13 – is a zany tale of lies and false religion and paganism and getting mauled by a lion in a strangest of tales, and prophecy ignored and suffering because of it and demanding that godly people act immediately to remedy the wrong that bad religion had brought on.  It is the personal vision of the northern kingdom’s first king and how a dark decision ends up rippling for centuries.  Jeroboam cheapened the faith and adulterated it. He ignored Ahijah who told him that there was a right way to represent the people to God, but he ignored Ahijah.  Jeroboam was angry at Solomon – who was gone now.  He was angry at Solomon’s son; Rehoboam. Perhaps his anger was valid, but his “remedy” for the anger at the leaders in the south was not gone about properly.  Here’s a truth in life: the right thing must be done the right way. There are many who attempt the right thing but go about it the wrong way. Some seek God’s Will but don’t pursue His Will His Way…they want to find God their own way (many of these types end up “playing God” before they are done!).  Many of us have seen this. There is a line between these two methods.  As for the wrong way – there never is a right way to do the wrong thing. Jeroboam may have commenced and wanted to do God’s Will but He wouldn’t do it God’s Way.  It was not long after that that Jeroboam was shunning all good prophetic words and advice and was doing everything just plain, flat out WRONG,  And He wanted it this way and remained deliberate in this to his end.
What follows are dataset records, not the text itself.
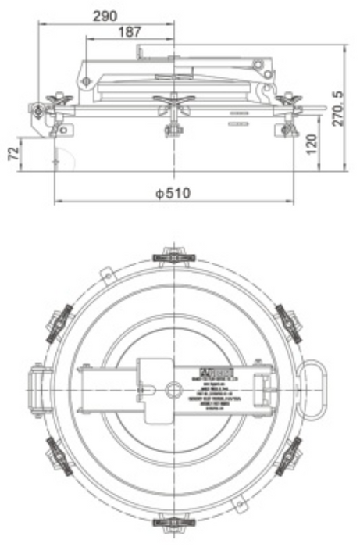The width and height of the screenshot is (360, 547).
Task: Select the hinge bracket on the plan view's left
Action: pyautogui.click(x=38, y=388)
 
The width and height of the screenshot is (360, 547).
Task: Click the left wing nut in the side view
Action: pyautogui.click(x=59, y=99)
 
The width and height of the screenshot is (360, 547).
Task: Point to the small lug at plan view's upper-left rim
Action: pyautogui.click(x=108, y=274)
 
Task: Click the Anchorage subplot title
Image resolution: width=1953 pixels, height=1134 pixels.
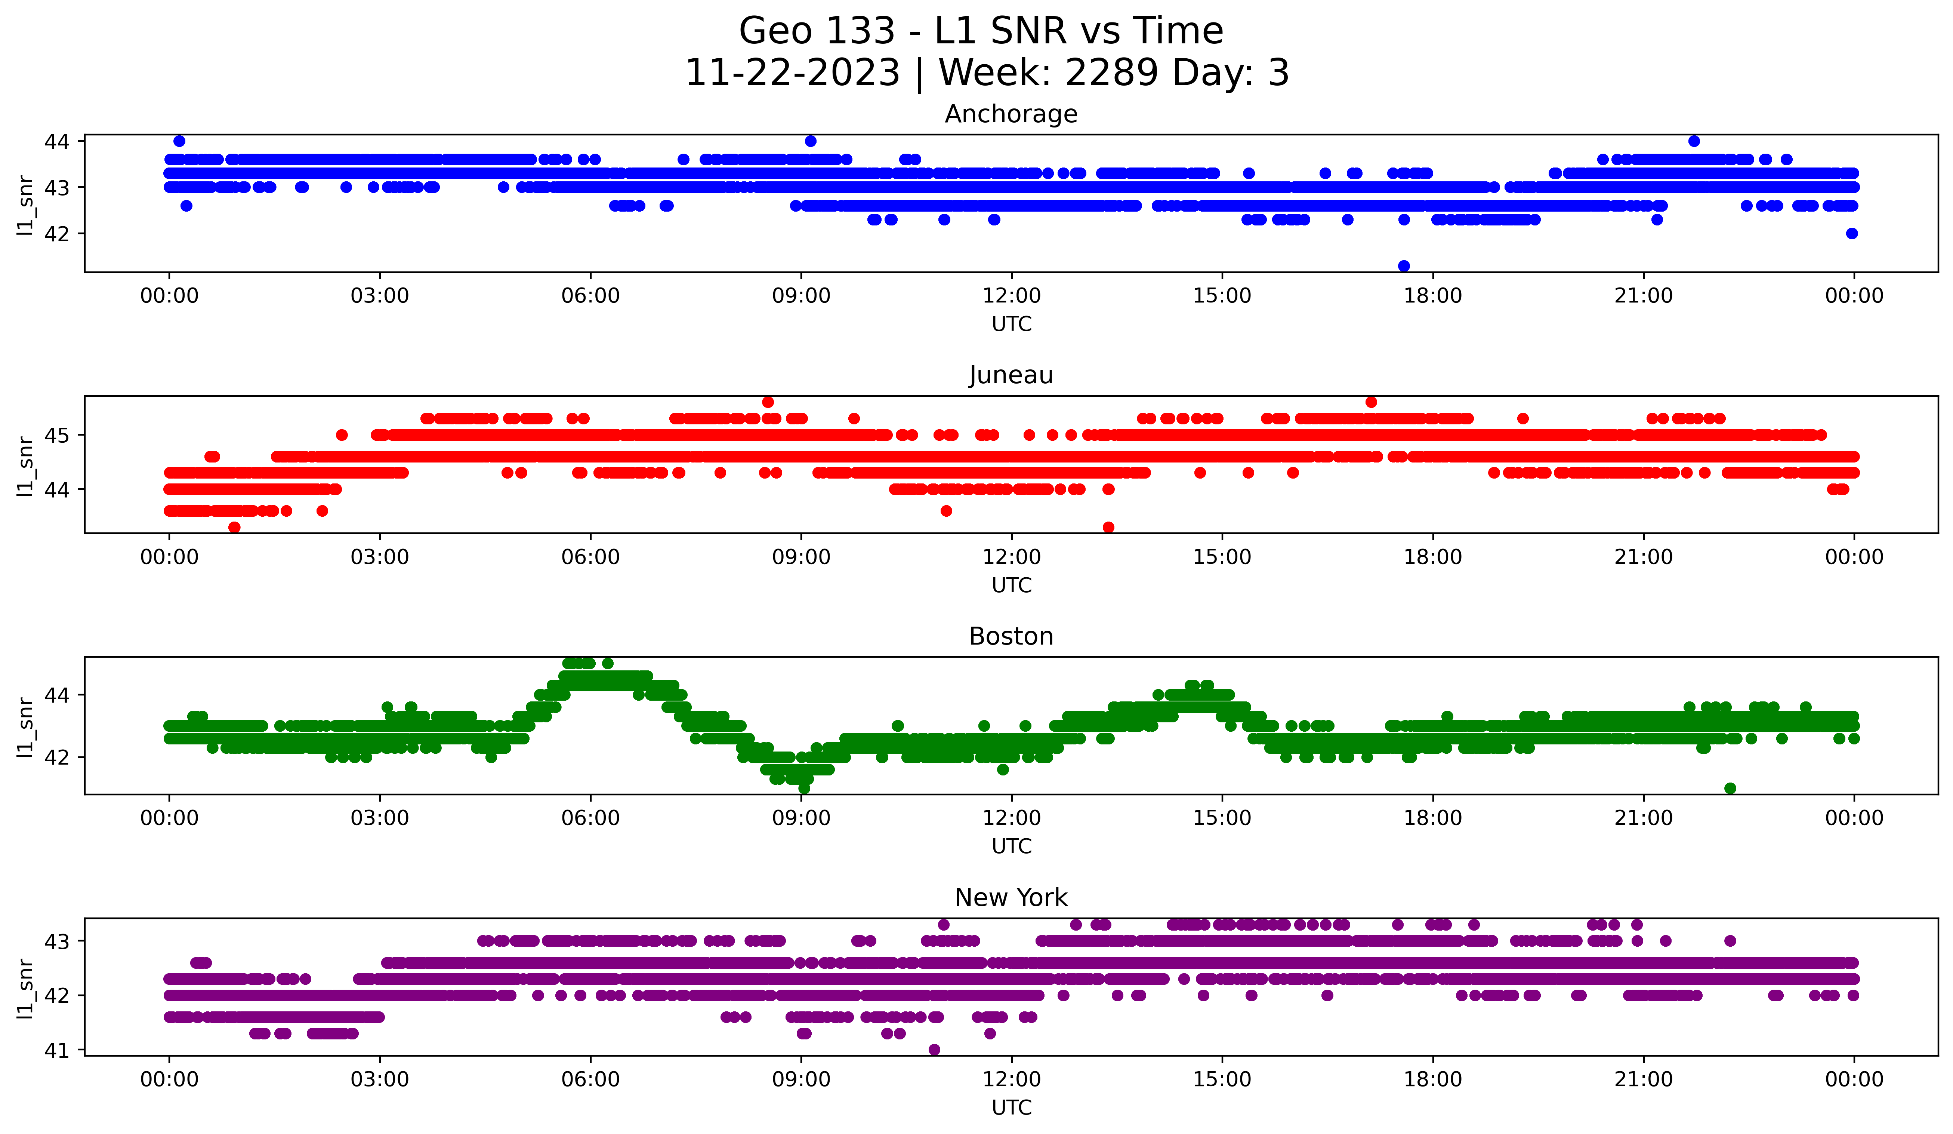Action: (x=1011, y=114)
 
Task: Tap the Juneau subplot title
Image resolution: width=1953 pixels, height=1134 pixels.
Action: (x=1011, y=375)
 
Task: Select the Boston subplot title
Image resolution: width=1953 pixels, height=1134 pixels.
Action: (x=1011, y=636)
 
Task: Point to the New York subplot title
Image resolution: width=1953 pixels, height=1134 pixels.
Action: (x=1011, y=898)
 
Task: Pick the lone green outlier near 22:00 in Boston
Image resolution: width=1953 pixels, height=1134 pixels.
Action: (x=1730, y=788)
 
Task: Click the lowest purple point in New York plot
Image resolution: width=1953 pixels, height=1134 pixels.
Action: (x=934, y=1050)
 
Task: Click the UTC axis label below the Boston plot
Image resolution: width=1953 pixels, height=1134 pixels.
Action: (x=1011, y=846)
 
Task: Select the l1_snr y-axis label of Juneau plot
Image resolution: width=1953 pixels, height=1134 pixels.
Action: (x=25, y=465)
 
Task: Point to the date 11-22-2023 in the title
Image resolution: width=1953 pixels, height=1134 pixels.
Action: (x=792, y=73)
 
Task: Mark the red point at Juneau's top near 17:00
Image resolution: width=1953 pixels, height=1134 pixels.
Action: (x=1371, y=402)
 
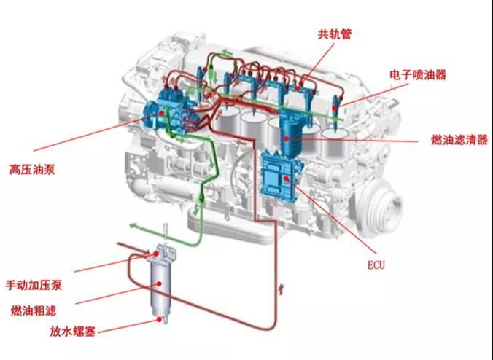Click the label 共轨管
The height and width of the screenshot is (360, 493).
pyautogui.click(x=334, y=34)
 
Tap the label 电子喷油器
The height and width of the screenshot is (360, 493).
pyautogui.click(x=418, y=75)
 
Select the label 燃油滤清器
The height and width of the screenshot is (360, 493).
pyautogui.click(x=459, y=140)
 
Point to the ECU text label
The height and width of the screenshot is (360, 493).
pyautogui.click(x=376, y=265)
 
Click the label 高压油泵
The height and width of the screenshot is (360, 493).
pyautogui.click(x=32, y=170)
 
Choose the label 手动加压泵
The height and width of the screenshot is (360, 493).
pyautogui.click(x=34, y=285)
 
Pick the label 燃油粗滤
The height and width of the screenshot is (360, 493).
pyautogui.click(x=34, y=310)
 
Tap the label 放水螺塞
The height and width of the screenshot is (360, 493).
pyautogui.click(x=73, y=332)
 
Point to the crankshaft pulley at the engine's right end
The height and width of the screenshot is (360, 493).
pyautogui.click(x=380, y=208)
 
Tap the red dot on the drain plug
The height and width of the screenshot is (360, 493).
pyautogui.click(x=160, y=319)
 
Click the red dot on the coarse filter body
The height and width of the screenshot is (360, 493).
pyautogui.click(x=159, y=283)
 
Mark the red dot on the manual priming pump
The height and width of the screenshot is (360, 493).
pyautogui.click(x=156, y=254)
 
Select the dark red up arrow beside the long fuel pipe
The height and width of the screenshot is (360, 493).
pyautogui.click(x=282, y=289)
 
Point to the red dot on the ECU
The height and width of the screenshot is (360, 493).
pyautogui.click(x=286, y=179)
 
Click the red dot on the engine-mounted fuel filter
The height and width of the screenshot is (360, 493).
pyautogui.click(x=286, y=138)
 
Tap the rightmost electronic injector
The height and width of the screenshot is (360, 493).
pyautogui.click(x=335, y=112)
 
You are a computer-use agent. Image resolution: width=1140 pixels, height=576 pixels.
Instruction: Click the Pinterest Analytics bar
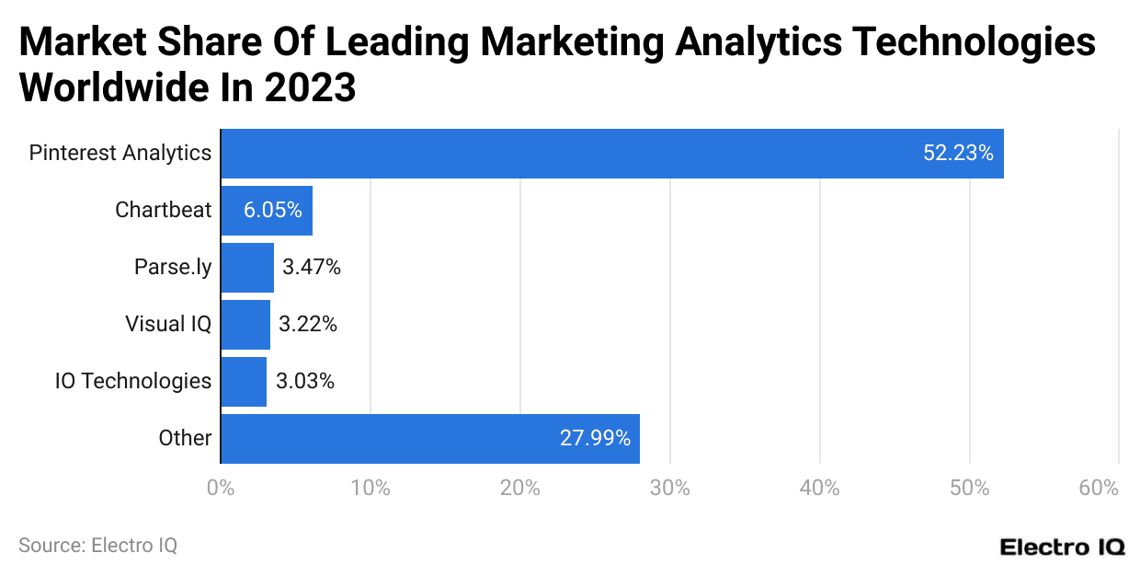tap(611, 154)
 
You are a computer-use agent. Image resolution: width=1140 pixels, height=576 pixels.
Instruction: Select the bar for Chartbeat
tap(267, 211)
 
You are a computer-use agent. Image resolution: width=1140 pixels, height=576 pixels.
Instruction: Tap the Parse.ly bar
tap(247, 268)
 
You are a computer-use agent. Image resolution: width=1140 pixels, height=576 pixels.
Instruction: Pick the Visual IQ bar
tap(245, 325)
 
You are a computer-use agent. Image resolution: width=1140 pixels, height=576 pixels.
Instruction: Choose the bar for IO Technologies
tap(244, 382)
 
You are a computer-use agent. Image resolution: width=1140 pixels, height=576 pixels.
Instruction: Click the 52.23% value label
tap(958, 154)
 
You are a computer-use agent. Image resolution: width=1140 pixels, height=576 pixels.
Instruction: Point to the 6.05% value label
tap(272, 211)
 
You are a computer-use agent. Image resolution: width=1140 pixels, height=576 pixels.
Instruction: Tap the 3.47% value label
tap(312, 268)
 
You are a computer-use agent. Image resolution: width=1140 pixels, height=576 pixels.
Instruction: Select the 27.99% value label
tap(595, 439)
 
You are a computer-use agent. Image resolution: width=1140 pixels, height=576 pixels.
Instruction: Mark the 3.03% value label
tap(304, 382)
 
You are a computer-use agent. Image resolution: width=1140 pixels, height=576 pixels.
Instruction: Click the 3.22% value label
tap(308, 325)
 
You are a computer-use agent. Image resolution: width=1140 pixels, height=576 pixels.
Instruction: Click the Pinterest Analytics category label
tap(120, 153)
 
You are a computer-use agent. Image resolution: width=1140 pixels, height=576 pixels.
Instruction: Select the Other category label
tap(185, 438)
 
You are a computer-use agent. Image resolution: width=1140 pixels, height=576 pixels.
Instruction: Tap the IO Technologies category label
tap(133, 381)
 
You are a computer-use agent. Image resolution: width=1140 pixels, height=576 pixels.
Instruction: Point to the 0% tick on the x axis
tap(221, 489)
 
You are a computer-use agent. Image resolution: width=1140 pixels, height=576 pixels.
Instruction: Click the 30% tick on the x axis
tap(669, 489)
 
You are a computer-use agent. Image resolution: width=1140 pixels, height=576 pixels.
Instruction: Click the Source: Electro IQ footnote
tap(97, 546)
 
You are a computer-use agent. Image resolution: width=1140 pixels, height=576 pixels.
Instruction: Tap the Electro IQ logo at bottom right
tap(1062, 547)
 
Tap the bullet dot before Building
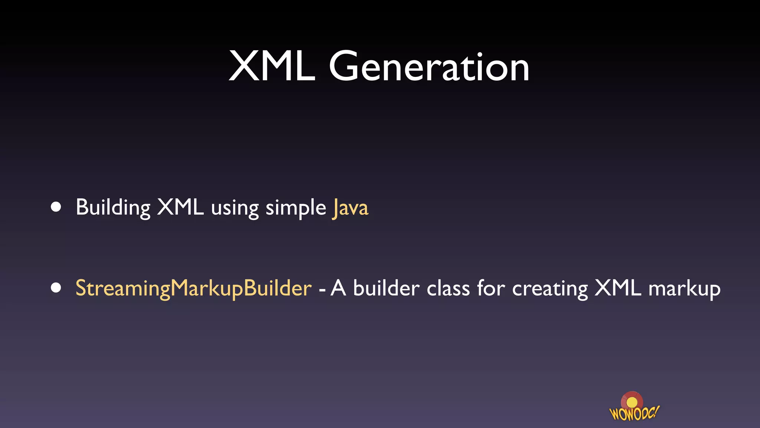pos(56,207)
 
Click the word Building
pos(113,207)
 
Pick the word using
pos(235,208)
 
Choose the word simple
pos(296,208)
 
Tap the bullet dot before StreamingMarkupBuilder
pos(56,288)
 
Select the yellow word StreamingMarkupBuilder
pos(193,288)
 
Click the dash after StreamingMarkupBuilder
pos(322,289)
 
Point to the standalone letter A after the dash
pos(338,288)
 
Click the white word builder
pos(386,288)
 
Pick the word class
pos(448,288)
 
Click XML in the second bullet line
pos(618,288)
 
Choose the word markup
pos(684,289)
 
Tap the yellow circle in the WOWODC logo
pos(632,402)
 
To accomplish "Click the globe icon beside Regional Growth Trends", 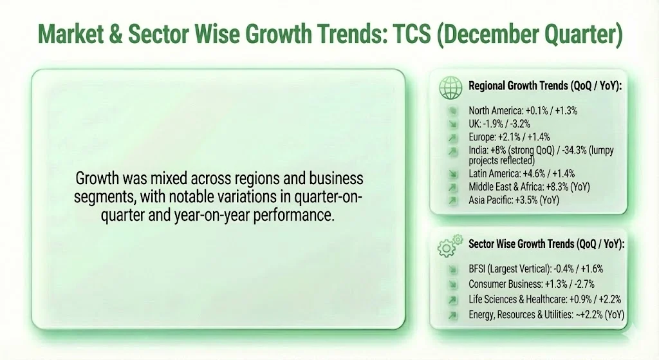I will pos(450,86).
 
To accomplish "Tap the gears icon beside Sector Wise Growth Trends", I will pos(449,245).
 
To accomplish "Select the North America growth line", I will pos(523,111).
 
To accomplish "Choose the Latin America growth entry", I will pos(521,174).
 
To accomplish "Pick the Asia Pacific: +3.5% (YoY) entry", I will pos(514,200).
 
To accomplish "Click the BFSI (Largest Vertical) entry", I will pos(535,269).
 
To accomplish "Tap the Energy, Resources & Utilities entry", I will pos(546,314).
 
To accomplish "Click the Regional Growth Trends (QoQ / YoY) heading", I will pos(544,86).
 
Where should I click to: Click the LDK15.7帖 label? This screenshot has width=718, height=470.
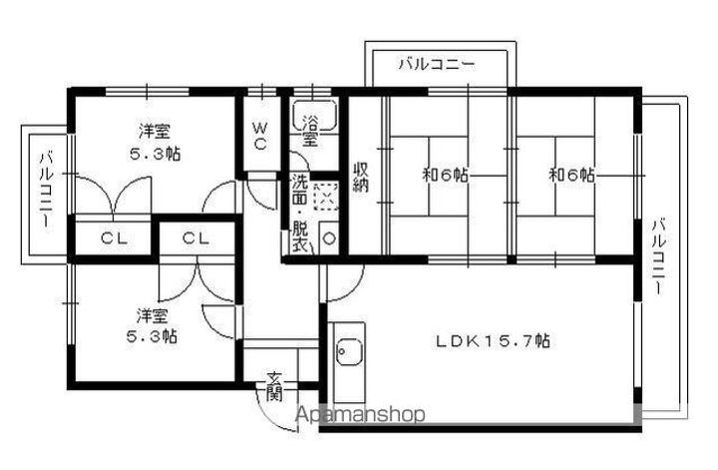click(x=492, y=340)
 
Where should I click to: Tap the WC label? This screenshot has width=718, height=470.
click(x=259, y=136)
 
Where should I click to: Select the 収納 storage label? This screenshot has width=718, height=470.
click(x=361, y=176)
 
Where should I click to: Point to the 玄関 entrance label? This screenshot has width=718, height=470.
click(x=275, y=385)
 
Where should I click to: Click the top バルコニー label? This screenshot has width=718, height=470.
click(x=436, y=65)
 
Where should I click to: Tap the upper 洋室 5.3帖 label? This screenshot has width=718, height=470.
click(x=160, y=142)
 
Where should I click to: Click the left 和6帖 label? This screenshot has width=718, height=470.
click(x=446, y=175)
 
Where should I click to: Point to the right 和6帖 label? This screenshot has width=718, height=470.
click(x=572, y=175)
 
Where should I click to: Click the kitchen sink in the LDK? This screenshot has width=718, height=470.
click(x=348, y=351)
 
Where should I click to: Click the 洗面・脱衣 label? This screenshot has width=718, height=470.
click(x=300, y=213)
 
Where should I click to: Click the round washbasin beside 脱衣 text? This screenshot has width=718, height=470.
click(x=330, y=239)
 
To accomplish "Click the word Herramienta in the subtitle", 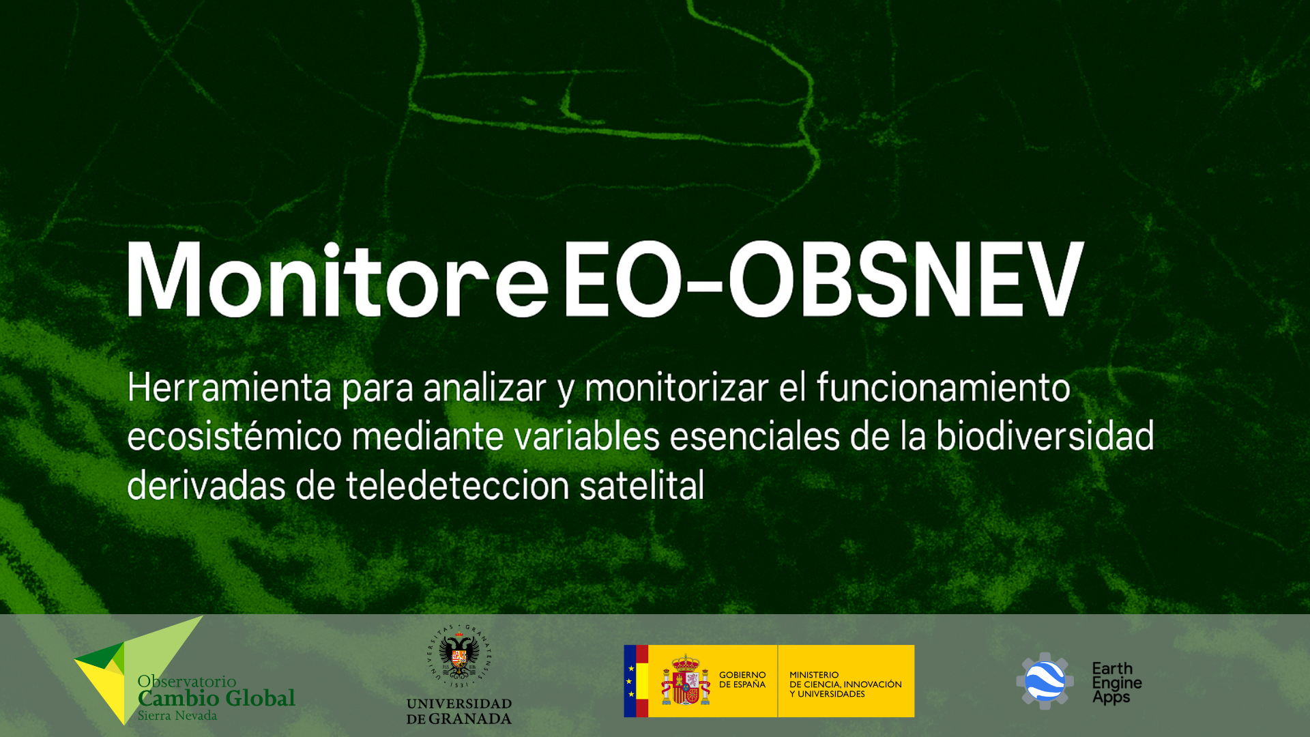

14 –  God gets to Jeroboam through his son’s illness. Jeroboam is desperate for solutions and who does he go to but Ahijah-the-prophet  … who’s advice he won’t follow (in case anyone forgot). So, as Jeroboams’ vapid character dictates, he sends his wife to Ahijah and she gets an earful of a horrid prophecy and it is accurate.  Meanwhile Jeroboam is up north feverishly fanning the flames of his “fornication-for-faith” cult that he had instituted to make sure no one ventured to Jerusalem and found the real God.  His wife comes home, his son dies on the spot.  And this was only the beginning of the doom that would be lowering upon Jeroboam.  The last of the ch. 14, we flip back south to Judah where  Rehoboam is king in Jerusalem. He is 41 at the start of his rule. He rules until he is 58. Jeroboam up north had a special relationship with Egypt based in a mutual disgust for Jerusalem/Solomon/Rehoboam. But what gave way for Egypt’s invasion and ransacking of the Temple in Jerusalem was the exodus of God’s blessing since Rehoboam allowed his pagan Ammonite mother to have a say in the religion of the south as Asherah shrines sprang up across the country.  Asherah was a sex-cult in the region that God had obviously forbidden his people to take part in.  This disobedience left them open to attack as Shishak of Egypt invaded and plundered the Temple. Shishak stole the gold from the Temple.  How much of the dozens of tons of gold that had been brought there and stored and decorated the Temple with is hard to say but it is such a shame.  God seems to be saying, “you act like pagans, then your wealth is going to go back to the pagans!”  The first of this gold was taken out of Egypt in the Exodus; Exo. 12:35-36.  Well it was being returned today. Yeesh.  Rehoboam made new articles of bronze as if it was supposed to make things all better now.  Do you think anyone noticed the missing gold??????